New Site Tracks Corporate Action on Deforestation

Chad Phillips

In the past year, there has been a serious surge in big corporations pledging to deforestation-free commodities. To track companies’ movement on these pledges, Ecosystem Marketplace in collaboration with CDP and WWF is launching a new platform called Supply Change that tracks private sector action against commitments. This new interactive tool launched today.

25 March 2015 | The earth loses more than 6 million hectares of tropical rainforest – an area the size of Sri Lanka – every year, and two-thirds of it goes to meet demand for palm oil, soybeans, beef, and wood products, according to environmental NGO Forest Trends. At the same time, new Forest Trends research finds that companies worth nearly US$4 trillion have promised to reverse their role in degrading the world’s critical ecosystems. At least one third of these new pledges were made in 2014, nearly doubling 2013’s announcements.

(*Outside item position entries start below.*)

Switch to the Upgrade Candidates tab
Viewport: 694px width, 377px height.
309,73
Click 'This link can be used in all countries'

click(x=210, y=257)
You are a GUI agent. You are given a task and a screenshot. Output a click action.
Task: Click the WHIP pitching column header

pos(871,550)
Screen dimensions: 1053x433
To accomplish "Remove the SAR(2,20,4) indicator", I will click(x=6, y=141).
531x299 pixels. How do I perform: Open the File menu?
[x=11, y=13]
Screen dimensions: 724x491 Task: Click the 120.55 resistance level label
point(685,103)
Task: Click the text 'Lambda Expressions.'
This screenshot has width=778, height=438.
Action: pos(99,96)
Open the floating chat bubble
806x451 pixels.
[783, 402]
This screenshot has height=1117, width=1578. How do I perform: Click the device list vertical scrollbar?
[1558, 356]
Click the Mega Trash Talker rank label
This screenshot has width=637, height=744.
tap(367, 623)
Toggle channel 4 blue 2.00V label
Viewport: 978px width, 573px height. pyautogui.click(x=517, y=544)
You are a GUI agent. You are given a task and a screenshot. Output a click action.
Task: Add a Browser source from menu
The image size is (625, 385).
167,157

These private sector actions are encouraging, but how realistic are the promises? How many of these promises are being kept? What challenges are businesses encountering?

To answer that, Forest Trends’ new platform Supply-Change.org lets users track the actions that companies are reporting against the promises they’ve made – in near – real time. Initial findings are summarized in “Supply Change: Corporations, Commodities, and Commitments that Count”, an easy-to-read, 32-page report based on the project’s current inventory of over 300 unique commitments – about one-third of which are targeted for achievement this year – from almost as many companies.

Mining Supply-Change.Org’s growing dataset, the report finds that well over half of forest-risk commodity commitments are tracked from companies in the food and beverage industry. The data also shows that corporate leadership has a multiplier effect: one commitment from a major retailer (think Walmart or Marks and Spencer) spurs another three commitments from their suppliers upstream.

The project, launched by the Forest Trends initiative Ecosystem Marketplace in collaboration with the World Wildlife Fund (WWF) and CDP (formerly the Carbon Disclosure Project), combines Forest Trends’ environmental markets expertise with WWF’s experience in supply-chain sustainability and CDP’s global collection of corporate environmental data.

“Transparency through public disclosure is a valuable tool for the world to gauge the corporate community’s progress in eradicating deforestation from key agricultural inputs,” says Michael Jenkins, Forest Trends Founding President and CEO. “These new relationships that underlie Supply Change harness the strength of our complementary skills to provide investors and other decision-makers with free access to information that will accelerate the transition to a zero deforestation economy.”

“We are seeing increasing awareness of the impact on businesses of deforestation risk and recently a growing trend for commitments to combat this. We are delighted that this new initiative further underlines the need for consistent corporate disclosure to CDP on the impacts of deforestation,” says CDP’s chief executive officer Paul Simpson.

“We believe that consumers should only have sustainable choices. To accomplish this, we need to completely rethink the way products are made, from the bottom up,” says Jason Clay, senior vice president of markets at WWF. “Corporate supply chain commitments send an unmistakable signal: ‘If you want to work with our company, the environment must be top-of-mind.’ Large corporations have the greatest leverage to shift whole industries, which is why supply chain commitments are so critical to our evolution to a market place full of sustainable choices.”

The Supply Change web platform (www.supply-change.org), including pilot company profiles and an initial findings report –Supply Change: Corporations, Commodities, and Commitments that Count – will be publicly launched on March 25, 2015.

Supply Change is powered by CDP and WWF data and insights; and financially supported by the Climate and Land Use Alliance (CLUA), Earth Innovation Institute, Global Environment Facility, JPMorgan Chase & Co., the Norwegian Agency for Development Cooperation, and the World Bank’s Program on Forests.